TERRORIST ATTACKS
Hoping Against Hope At City's Hospitals
They came clutching photos and homemade fliers of their missing family members.
They flashed the hope in their hands to television cameras, hospital officials and anyone who would listen to their desperation.
Thousands of friends and family gathered at Manhattan hospitals yesterday, all wandering on a more than 24-hour search for loved ones who had been inside the World Trade Center when it still stood.
Early yesterday, many of the hopeful were directed to New York University Medical Center on 28th Street and First Avenue, where the separate admissions lists compiled by New York City hospitals were turned into a somber master document.
But the crowd swelled to 200 by noon, and the lines were transferred to the Administration for Children's Services two blocks away. There it grew to 2,000, as a hospital minister and members of the Red Cross offered prayers and bottled water.
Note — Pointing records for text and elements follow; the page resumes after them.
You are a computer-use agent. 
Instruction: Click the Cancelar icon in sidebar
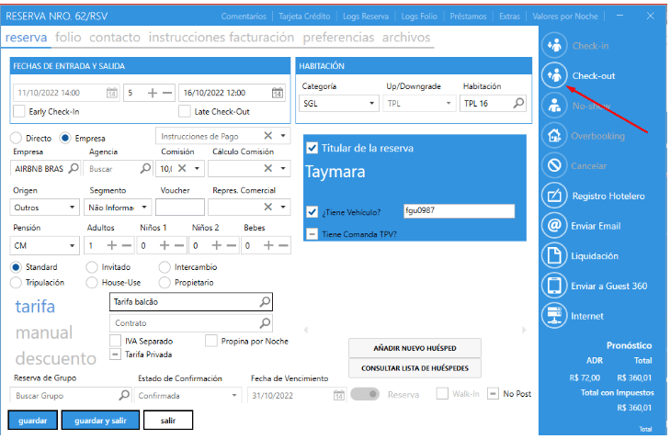(x=553, y=165)
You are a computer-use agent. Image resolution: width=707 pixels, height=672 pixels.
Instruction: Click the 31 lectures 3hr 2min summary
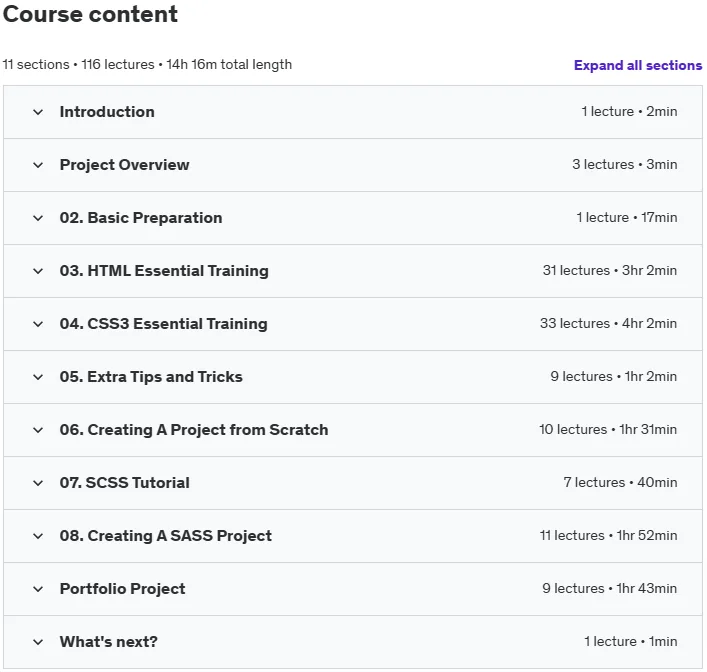(x=610, y=271)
If the names of loved ones were not found, officials diverted the searchers from their haphazard paths and sent them inside the building for a missing persons interview. A medical examiner also waited, presumably to compare descriptions and photographs of the missing to identifying features of the dead.
Because the list had only hospitals in the New York City area, many clung to the hope that their loved ones had been taken to New Jersey instead. At other sites, some gave up hope and some recounted the words last heard from the ones they sought.
Staff writers Mae Cheng, Tami Luhby and Glenn Gamboa contributed to this story.